Fue un acontecimiento temible y portentoso. No podía medir su poder, ni sondear sus diseños. ¿Te había arrancado el secreto de tu amor, y te había reconciliado con el ocultamiento y las citas nocturnas?

Casi nunca pasé una noche de mayor inquietud.

No sabía cómo actuar. La averiguación del carácter y las intenciones de este hombre parecía ser, en primer lugar, necesaria.

De haberle declarado a usted su amor abiertamente, habríamos tenido derecho a hacer averiguaciones directas; pero, dado que había elegido este sendero oscuro, parecía razonable deducir que su conducta era reprobable. Al menos, nos obligaba a recurrir a otros medios de información.

Sin embargo, lo improbable de que usted cometiera un acto de tanta imprudencia me hacía reconsiderar la insuficiencia de los motivos sobre los que se habían cimentado mis sospechas, y casi a condenarme por albergar semejantes pensamientos.

“Aunque era mera conjetura que la entrevista de la que se hablaba hubiera tenido lugar con Carwin, se me ocurrieron dos ideas que me sumieron en las más dolorosas dudas. Los razonamientos de este hombre podían ser tan especiosos, y sus artificios tan profundos, que, ayudados por la pasión que habías concebido por él, hubiera triunfado al fin; o su situación podía ser tal que justificara el secreto que guardabas. En ningún caso sugirieron mis más desbocadas ensoñaciones que tu honor se hubiera perdido.

“No pude hablar con usted sobre este asunto. Si la imputación hubiese sido falsa, su atrocidad habría atraído justamente sobre mí su resentimiento, y yo habría tenido que explicar por qué hechos había sido sugerida.
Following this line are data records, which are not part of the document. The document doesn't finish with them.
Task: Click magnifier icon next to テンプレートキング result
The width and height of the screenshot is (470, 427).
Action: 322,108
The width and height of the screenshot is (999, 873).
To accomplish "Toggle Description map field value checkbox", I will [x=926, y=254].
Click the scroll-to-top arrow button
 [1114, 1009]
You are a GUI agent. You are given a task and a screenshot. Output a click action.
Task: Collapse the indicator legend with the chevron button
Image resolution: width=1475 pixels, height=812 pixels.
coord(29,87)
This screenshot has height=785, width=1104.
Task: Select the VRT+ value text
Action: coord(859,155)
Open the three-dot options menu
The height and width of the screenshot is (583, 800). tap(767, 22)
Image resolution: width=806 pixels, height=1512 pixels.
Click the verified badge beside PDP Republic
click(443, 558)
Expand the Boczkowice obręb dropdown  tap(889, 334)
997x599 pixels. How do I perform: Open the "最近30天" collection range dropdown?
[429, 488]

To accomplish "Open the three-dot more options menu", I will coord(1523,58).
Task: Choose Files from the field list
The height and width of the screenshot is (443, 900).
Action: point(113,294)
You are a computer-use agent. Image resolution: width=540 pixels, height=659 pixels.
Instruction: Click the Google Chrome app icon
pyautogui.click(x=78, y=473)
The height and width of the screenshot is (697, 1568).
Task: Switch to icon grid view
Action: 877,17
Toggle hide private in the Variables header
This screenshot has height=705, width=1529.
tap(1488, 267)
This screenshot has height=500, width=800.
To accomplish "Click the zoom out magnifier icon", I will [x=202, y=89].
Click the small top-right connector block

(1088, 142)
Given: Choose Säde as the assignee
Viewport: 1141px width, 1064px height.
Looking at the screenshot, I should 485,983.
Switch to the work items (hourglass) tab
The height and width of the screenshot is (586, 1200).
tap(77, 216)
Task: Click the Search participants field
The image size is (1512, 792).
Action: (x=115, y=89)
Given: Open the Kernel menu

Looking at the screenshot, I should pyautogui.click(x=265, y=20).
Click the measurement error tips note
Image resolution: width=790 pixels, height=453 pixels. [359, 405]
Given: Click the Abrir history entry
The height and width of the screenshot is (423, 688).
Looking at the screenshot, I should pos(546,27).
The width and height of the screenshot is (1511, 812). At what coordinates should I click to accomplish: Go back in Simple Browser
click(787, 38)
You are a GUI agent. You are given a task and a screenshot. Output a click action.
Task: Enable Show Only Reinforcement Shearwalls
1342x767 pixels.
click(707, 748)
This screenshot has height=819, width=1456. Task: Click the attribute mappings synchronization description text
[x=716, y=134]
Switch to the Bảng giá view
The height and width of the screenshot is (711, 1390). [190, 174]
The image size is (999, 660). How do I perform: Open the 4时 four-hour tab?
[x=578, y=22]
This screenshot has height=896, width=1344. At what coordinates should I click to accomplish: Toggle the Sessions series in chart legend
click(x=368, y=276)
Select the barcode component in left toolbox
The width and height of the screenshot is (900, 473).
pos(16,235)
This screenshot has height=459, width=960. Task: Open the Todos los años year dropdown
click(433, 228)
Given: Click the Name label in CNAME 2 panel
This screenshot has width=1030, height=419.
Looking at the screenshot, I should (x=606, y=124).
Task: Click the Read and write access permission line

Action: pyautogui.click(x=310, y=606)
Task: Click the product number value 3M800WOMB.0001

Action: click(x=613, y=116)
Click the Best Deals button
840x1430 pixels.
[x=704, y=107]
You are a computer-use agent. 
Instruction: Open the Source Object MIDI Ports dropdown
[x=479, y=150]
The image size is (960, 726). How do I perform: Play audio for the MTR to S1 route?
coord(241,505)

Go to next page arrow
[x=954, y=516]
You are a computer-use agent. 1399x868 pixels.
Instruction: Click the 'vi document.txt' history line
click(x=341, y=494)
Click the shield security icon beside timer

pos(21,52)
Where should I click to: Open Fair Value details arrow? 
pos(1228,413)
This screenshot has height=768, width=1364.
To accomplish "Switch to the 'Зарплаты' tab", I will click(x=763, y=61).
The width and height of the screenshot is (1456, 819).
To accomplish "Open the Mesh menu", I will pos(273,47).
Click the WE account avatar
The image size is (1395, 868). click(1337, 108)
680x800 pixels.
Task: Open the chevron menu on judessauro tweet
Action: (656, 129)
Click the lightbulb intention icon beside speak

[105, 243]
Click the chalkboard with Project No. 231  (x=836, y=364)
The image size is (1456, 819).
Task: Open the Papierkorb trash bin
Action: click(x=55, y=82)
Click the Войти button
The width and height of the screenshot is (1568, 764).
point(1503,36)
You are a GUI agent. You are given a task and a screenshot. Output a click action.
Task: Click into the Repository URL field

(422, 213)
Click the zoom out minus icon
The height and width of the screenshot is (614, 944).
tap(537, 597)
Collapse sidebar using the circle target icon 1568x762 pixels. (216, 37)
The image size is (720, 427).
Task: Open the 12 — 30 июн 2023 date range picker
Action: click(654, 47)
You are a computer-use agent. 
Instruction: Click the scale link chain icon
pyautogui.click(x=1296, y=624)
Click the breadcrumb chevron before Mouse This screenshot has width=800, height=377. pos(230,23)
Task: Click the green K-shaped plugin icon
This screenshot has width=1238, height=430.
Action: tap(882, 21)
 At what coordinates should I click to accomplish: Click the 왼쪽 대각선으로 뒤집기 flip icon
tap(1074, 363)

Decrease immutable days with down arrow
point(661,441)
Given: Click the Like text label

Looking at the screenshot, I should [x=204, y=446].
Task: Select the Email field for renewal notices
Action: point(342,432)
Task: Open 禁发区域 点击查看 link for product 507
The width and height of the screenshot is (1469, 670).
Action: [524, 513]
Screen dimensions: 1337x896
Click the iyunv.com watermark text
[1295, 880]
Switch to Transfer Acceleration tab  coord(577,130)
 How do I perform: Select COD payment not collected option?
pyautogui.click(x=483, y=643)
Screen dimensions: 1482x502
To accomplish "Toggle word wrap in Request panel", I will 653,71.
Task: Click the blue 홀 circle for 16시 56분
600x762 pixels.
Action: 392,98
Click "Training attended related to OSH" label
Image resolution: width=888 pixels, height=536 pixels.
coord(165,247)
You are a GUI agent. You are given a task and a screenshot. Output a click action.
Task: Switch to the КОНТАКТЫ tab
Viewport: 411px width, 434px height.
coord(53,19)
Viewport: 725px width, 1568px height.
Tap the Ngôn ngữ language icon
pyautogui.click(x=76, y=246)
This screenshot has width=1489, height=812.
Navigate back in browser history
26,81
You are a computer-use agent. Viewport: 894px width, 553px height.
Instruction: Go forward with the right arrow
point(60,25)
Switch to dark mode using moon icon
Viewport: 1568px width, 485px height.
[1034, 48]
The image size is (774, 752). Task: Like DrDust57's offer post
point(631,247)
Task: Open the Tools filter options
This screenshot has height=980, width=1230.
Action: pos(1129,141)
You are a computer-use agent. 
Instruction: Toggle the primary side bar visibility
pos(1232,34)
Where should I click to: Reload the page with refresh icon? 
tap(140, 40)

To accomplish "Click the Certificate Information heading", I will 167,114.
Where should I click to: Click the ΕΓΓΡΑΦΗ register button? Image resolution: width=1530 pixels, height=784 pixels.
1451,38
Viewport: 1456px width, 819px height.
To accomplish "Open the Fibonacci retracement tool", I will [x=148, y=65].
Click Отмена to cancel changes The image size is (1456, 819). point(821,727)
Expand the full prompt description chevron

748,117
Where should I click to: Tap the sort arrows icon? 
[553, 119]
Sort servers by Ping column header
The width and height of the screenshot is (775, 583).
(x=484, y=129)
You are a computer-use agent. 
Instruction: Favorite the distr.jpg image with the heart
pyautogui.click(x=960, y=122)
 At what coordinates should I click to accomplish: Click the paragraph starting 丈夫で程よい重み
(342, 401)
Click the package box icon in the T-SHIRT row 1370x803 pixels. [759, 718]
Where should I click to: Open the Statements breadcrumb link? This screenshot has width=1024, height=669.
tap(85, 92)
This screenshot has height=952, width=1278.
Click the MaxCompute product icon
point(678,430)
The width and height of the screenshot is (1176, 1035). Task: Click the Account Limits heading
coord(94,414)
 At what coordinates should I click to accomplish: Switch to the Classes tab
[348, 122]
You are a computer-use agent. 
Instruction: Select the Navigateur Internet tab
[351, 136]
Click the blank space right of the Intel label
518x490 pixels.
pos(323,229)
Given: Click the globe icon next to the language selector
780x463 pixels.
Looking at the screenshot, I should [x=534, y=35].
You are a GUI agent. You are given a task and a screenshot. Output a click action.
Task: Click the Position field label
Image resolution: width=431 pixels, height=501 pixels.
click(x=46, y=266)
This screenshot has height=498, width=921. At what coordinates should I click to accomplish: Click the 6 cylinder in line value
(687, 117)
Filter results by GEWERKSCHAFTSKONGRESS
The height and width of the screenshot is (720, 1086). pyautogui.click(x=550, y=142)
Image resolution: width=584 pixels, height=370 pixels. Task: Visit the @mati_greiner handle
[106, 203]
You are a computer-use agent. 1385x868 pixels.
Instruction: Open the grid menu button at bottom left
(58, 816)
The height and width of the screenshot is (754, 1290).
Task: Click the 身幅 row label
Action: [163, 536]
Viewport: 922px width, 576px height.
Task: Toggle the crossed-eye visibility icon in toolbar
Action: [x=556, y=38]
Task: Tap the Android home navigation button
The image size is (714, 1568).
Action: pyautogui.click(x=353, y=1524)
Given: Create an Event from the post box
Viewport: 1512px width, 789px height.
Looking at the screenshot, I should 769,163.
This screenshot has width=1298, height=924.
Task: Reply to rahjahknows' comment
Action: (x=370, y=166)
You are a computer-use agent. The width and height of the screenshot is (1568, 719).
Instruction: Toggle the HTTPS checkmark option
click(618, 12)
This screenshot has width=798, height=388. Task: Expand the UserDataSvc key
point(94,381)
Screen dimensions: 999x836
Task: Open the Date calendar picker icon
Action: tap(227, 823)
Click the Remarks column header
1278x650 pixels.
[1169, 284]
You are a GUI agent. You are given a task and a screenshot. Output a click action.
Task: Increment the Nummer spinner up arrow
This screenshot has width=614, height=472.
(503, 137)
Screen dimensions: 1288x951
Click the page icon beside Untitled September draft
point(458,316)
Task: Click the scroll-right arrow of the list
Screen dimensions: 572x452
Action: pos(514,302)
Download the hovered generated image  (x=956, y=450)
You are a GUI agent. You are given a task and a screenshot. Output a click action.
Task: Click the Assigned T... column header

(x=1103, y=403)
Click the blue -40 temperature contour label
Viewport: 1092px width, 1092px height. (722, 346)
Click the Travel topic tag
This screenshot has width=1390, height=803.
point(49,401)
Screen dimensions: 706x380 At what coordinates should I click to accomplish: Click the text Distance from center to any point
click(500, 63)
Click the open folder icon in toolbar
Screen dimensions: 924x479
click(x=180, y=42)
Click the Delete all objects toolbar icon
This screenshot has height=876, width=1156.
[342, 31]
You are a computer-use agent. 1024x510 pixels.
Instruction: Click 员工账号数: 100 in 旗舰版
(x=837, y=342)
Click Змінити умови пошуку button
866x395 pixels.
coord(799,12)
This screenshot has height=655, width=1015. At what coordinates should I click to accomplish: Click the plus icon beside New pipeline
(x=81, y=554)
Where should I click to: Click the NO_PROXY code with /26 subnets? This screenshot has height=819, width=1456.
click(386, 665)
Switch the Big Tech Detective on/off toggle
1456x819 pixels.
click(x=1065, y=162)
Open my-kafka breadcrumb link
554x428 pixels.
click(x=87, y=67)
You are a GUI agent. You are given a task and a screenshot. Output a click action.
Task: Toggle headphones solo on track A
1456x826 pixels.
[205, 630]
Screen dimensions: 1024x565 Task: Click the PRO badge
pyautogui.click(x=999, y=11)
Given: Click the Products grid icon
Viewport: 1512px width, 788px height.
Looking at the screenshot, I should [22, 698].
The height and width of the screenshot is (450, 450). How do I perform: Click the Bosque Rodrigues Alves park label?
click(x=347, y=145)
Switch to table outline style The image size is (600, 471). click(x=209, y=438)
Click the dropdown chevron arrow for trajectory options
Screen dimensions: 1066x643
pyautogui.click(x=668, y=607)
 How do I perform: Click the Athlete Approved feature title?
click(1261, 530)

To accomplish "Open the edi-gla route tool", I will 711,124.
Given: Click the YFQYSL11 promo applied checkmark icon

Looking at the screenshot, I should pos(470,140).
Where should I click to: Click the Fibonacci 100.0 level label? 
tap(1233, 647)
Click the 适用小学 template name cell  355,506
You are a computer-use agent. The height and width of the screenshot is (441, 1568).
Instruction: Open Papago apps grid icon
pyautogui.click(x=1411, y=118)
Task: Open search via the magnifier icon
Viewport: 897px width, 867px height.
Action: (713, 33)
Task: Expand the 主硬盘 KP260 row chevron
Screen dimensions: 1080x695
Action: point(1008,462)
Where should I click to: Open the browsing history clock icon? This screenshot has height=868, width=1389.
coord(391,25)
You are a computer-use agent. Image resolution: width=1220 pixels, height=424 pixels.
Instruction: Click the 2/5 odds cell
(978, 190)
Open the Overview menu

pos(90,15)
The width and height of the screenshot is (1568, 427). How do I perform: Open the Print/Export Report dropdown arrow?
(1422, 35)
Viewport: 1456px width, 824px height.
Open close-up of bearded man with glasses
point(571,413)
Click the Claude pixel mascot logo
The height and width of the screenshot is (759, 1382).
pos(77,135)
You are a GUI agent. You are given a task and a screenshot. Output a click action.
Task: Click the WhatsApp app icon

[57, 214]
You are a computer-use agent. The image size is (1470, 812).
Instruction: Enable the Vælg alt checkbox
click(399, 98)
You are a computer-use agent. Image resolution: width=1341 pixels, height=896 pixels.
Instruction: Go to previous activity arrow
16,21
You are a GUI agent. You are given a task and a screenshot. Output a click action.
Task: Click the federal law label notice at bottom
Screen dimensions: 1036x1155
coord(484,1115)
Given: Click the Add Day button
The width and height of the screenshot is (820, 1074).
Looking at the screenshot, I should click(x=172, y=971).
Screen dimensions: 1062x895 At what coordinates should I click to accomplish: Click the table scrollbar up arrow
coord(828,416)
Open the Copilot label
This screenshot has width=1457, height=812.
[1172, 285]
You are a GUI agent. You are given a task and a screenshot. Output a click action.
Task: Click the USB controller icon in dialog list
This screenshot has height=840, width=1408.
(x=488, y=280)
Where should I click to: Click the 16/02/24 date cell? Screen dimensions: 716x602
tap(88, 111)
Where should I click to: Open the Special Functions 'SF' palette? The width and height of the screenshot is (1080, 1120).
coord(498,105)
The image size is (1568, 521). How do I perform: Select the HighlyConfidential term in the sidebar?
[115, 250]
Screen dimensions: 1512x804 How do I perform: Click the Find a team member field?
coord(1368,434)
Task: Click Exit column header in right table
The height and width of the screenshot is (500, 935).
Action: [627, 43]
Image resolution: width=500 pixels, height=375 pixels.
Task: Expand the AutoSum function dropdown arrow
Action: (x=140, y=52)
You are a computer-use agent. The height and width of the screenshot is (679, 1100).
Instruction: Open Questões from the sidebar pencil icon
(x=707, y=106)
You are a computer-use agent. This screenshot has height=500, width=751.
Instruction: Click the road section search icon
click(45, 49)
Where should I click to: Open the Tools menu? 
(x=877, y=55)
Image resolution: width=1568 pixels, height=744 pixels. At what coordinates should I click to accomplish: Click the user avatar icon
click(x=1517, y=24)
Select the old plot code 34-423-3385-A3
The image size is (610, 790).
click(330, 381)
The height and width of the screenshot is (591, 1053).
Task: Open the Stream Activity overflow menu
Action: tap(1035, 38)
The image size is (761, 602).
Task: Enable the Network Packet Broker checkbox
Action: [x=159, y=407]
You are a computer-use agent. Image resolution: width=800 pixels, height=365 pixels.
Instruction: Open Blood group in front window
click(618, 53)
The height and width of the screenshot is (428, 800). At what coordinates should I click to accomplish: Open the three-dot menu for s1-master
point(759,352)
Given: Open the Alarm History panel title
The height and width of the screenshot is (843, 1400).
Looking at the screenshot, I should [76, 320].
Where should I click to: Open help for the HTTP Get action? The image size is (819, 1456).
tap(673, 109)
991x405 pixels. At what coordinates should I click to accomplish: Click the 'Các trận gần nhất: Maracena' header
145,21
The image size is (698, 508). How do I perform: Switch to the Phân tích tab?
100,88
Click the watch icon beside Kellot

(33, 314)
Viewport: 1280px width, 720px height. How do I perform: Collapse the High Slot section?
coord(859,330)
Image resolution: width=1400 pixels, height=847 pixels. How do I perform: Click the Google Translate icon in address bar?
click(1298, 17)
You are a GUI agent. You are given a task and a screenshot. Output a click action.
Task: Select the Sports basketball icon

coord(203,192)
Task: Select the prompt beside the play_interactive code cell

Si hubiese sido verdadera, ningún beneficio habría resultado de su mención. Usted había decidido ocultarlo por ciertas razones, y ya fueran estas razones verdaderas o falsas, lo apropiado era descubrirlas y eliminarlas en primer lugar. Finalmente, acepté la suposición menos dolorosa, por enmarañada que estuviera de perplejidades, de que Carwin era honrado y de que, si se conocían los motivos de su silencio, se descubriría que eran justos”.